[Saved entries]
------------------------

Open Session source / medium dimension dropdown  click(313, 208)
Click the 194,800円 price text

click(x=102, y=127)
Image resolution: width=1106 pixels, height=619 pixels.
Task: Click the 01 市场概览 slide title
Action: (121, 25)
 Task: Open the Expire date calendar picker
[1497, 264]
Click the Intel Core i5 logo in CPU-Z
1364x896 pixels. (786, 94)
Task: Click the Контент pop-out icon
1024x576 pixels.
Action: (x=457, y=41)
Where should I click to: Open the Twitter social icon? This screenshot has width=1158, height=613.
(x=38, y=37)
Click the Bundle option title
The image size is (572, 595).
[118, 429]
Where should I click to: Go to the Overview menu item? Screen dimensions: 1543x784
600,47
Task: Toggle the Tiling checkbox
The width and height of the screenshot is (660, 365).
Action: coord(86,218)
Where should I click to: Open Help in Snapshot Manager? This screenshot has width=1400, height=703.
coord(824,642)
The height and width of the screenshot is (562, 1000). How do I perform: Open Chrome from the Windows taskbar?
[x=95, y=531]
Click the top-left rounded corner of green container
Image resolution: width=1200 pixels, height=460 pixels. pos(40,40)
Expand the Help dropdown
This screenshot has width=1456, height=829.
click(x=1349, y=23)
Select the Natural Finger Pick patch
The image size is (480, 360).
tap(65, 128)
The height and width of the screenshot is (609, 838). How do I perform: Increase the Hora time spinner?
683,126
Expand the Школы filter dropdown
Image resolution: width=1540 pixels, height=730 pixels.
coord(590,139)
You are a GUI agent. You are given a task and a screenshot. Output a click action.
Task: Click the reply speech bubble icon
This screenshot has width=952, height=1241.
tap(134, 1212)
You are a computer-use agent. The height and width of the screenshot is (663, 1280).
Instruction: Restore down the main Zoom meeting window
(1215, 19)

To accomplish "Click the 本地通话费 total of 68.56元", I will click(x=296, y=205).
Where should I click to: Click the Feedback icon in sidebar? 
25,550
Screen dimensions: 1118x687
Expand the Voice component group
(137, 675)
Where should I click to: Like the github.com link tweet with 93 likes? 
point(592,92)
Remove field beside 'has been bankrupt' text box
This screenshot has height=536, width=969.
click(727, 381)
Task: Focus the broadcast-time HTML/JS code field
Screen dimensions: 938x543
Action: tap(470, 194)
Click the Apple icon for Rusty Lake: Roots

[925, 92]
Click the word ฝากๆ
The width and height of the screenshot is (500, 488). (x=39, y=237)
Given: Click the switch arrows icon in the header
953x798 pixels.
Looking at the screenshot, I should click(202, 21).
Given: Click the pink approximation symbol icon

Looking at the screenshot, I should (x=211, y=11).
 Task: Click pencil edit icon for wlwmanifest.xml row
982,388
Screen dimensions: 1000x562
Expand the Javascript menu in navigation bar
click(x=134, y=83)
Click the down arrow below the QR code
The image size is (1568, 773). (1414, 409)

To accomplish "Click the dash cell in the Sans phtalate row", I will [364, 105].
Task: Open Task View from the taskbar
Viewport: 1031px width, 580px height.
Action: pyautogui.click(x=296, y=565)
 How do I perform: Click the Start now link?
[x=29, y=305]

------------------------

• [TO DO]
Reproduce every entry above exactly as it was written.

• [REPLY TO THE EXERCISE]
Open Session source / medium dimension dropdown  click(313, 208)
Click the 194,800円 price text

click(x=102, y=127)
Image resolution: width=1106 pixels, height=619 pixels.
Task: Click the 01 市场概览 slide title
Action: (121, 25)
 Task: Open the Expire date calendar picker
[1497, 264]
Click the Intel Core i5 logo in CPU-Z
1364x896 pixels. (786, 94)
Task: Click the Контент pop-out icon
1024x576 pixels.
Action: (x=457, y=41)
Where should I click to: Open the Twitter social icon? This screenshot has width=1158, height=613.
(x=38, y=37)
Click the Bundle option title
The image size is (572, 595).
[118, 429]
Where should I click to: Go to the Overview menu item? Screen dimensions: 1543x784
600,47
Task: Toggle the Tiling checkbox
The width and height of the screenshot is (660, 365).
Action: coord(86,218)
Where should I click to: Open Help in Snapshot Manager? This screenshot has width=1400, height=703.
coord(824,642)
The height and width of the screenshot is (562, 1000). How do I perform: Open Chrome from the Windows taskbar?
[x=95, y=531]
Click the top-left rounded corner of green container
Image resolution: width=1200 pixels, height=460 pixels. pos(40,40)
Expand the Help dropdown
This screenshot has width=1456, height=829.
click(x=1349, y=23)
Select the Natural Finger Pick patch
The image size is (480, 360).
tap(65, 128)
The height and width of the screenshot is (609, 838). How do I perform: Increase the Hora time spinner?
683,126
Expand the Школы filter dropdown
Image resolution: width=1540 pixels, height=730 pixels.
coord(590,139)
You are a GUI agent. You are given a task and a screenshot. Output a click action.
Task: Click the reply speech bubble icon
This screenshot has width=952, height=1241.
tap(134, 1212)
You are a computer-use agent. The height and width of the screenshot is (663, 1280).
Instruction: Restore down the main Zoom meeting window
(1215, 19)

To accomplish "Click the 本地通话费 total of 68.56元", I will click(x=296, y=205).
Where should I click to: Click the Feedback icon in sidebar? 
25,550
Screen dimensions: 1118x687
Expand the Voice component group
(137, 675)
Where should I click to: Like the github.com link tweet with 93 likes? 
point(592,92)
Remove field beside 'has been bankrupt' text box
This screenshot has height=536, width=969.
click(727, 381)
Task: Focus the broadcast-time HTML/JS code field
Screen dimensions: 938x543
Action: tap(470, 194)
Click the Apple icon for Rusty Lake: Roots

[925, 92]
Click the word ฝากๆ
The width and height of the screenshot is (500, 488). (x=39, y=237)
Given: Click the switch arrows icon in the header
953x798 pixels.
Looking at the screenshot, I should click(202, 21).
Given: Click the pink approximation symbol icon

Looking at the screenshot, I should (x=211, y=11).
 Task: Click pencil edit icon for wlwmanifest.xml row
982,388
Screen dimensions: 1000x562
Expand the Javascript menu in navigation bar
click(x=134, y=83)
Click the down arrow below the QR code
The image size is (1568, 773). (1414, 409)

To accomplish "Click the dash cell in the Sans phtalate row", I will [364, 105].
Task: Open Task View from the taskbar
Viewport: 1031px width, 580px height.
Action: pyautogui.click(x=296, y=565)
 How do I perform: Click the Start now link?
[x=29, y=305]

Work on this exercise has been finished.